» Your instructions
Only lines holding "agent" are needed; copy each of them from the data below.

[Stored data entries]

=== Begin Enclosure ===

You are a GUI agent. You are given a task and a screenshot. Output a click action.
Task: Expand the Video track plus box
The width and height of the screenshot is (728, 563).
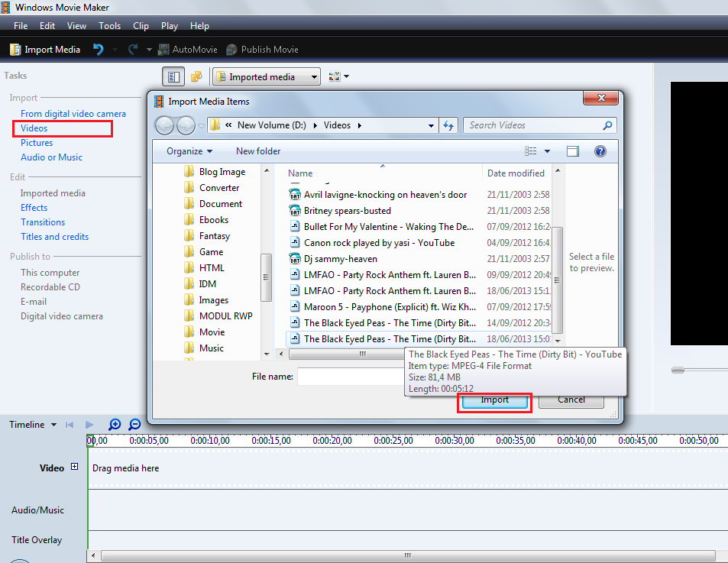(74, 467)
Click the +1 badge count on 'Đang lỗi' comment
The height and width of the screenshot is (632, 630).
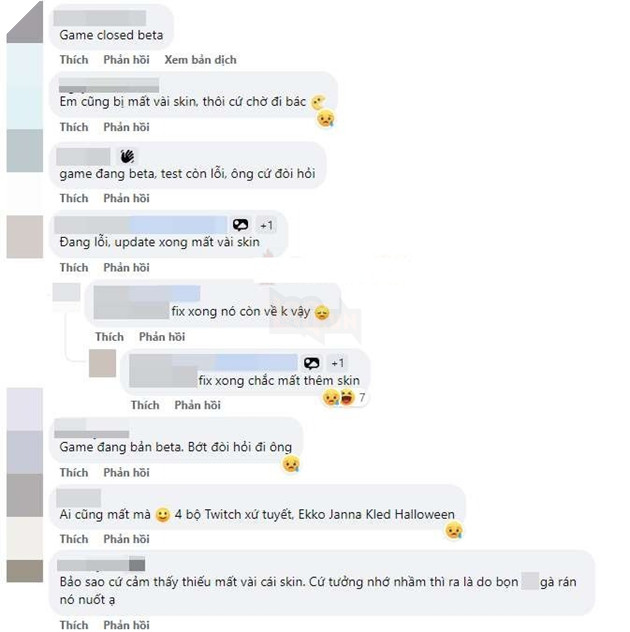[x=266, y=225]
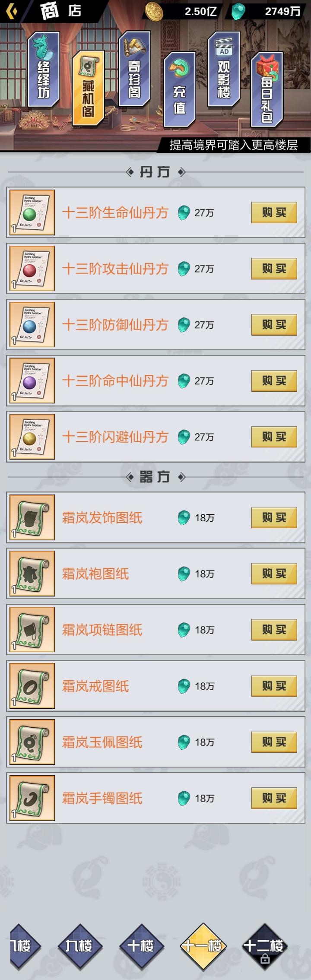Open the 络绎坊 shop banner

tap(43, 69)
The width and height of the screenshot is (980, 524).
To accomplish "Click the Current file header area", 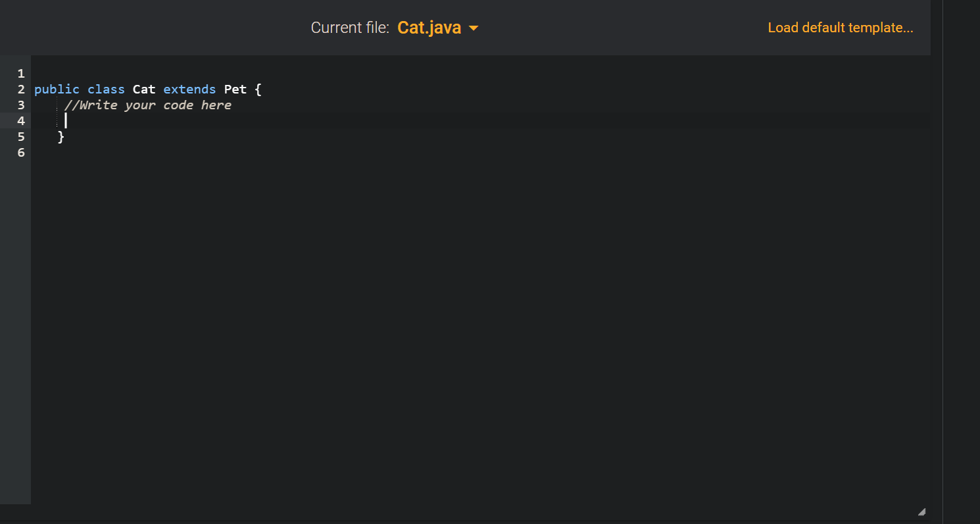I will point(350,28).
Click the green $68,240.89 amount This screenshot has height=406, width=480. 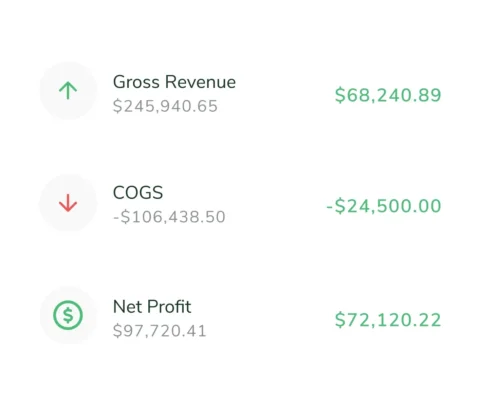coord(388,95)
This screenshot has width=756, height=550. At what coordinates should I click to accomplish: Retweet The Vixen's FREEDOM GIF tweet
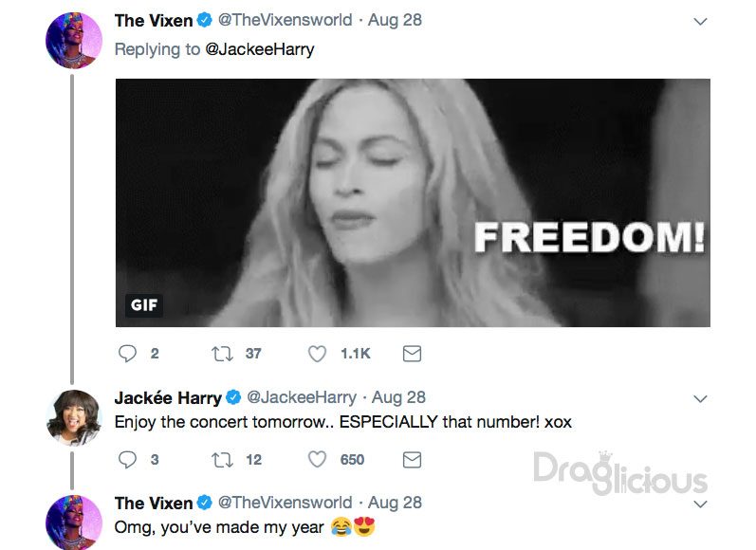222,354
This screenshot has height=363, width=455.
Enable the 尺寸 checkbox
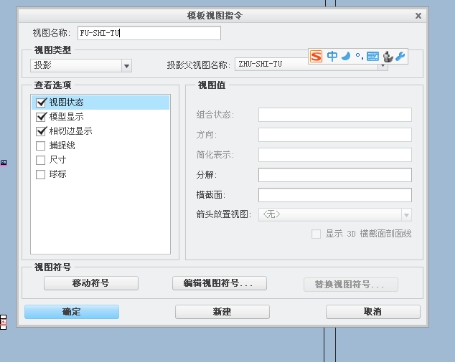(x=41, y=160)
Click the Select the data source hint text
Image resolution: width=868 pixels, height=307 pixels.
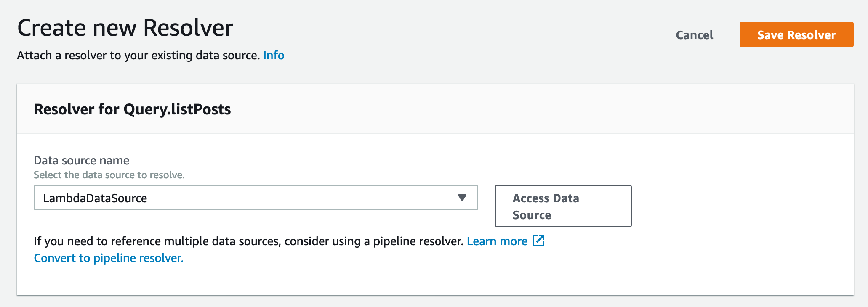pyautogui.click(x=109, y=175)
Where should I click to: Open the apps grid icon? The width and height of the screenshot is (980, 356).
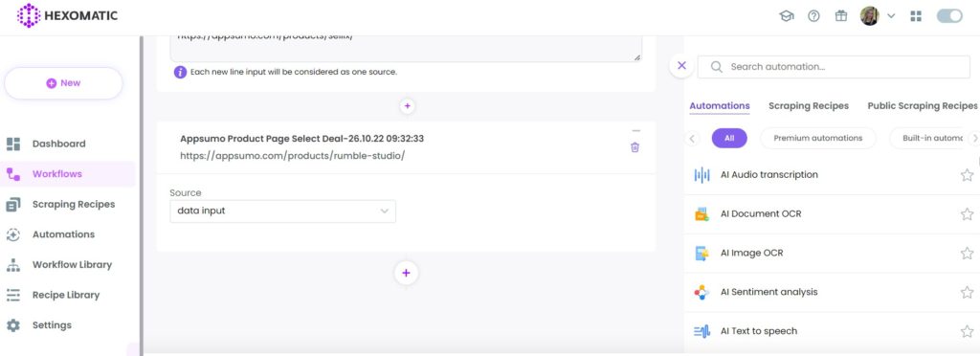tap(916, 16)
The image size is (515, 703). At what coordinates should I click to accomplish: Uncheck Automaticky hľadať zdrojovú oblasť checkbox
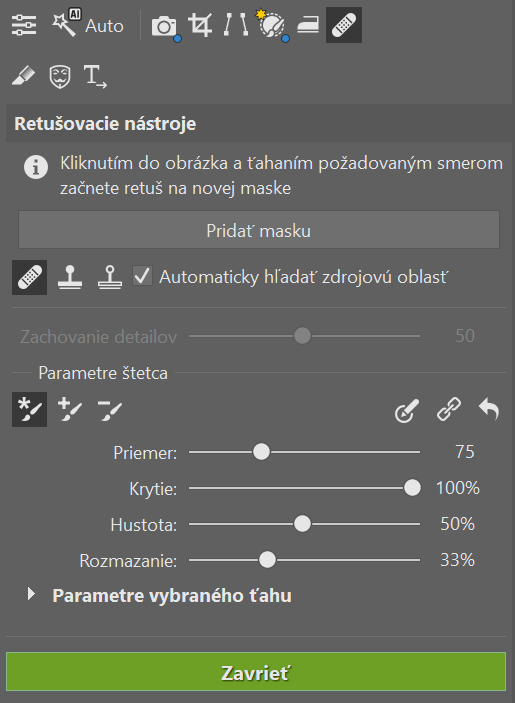click(x=142, y=276)
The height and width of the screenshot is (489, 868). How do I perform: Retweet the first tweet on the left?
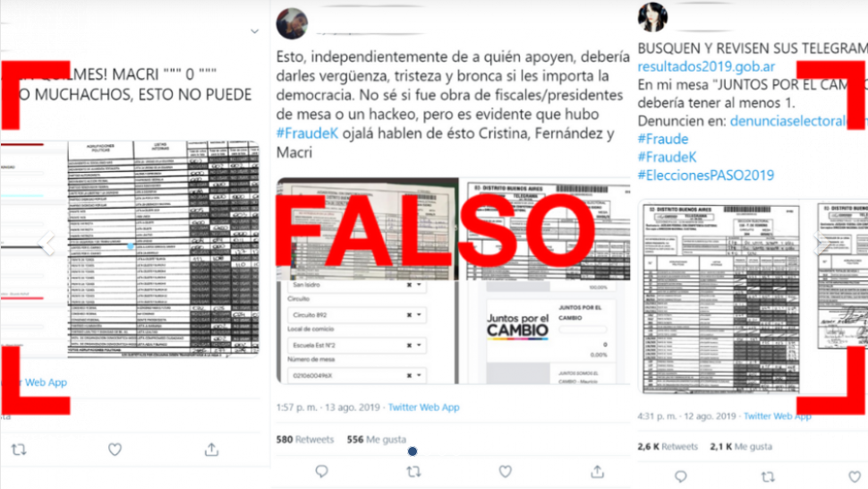click(x=19, y=450)
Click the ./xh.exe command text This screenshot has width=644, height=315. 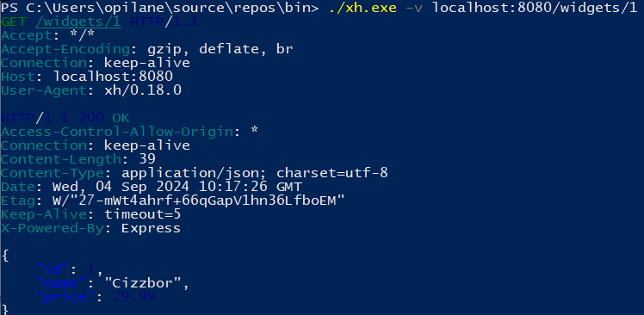pyautogui.click(x=362, y=8)
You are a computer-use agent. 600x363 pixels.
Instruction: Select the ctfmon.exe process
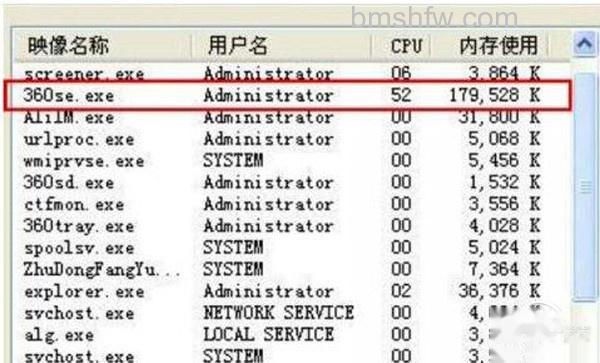coord(292,204)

=== End Enclosure ===

» Result for this task
You are a GUI agent. You are given a task and a screenshot. Output a click action.
You are a computer-use agent. 600x363 pixels.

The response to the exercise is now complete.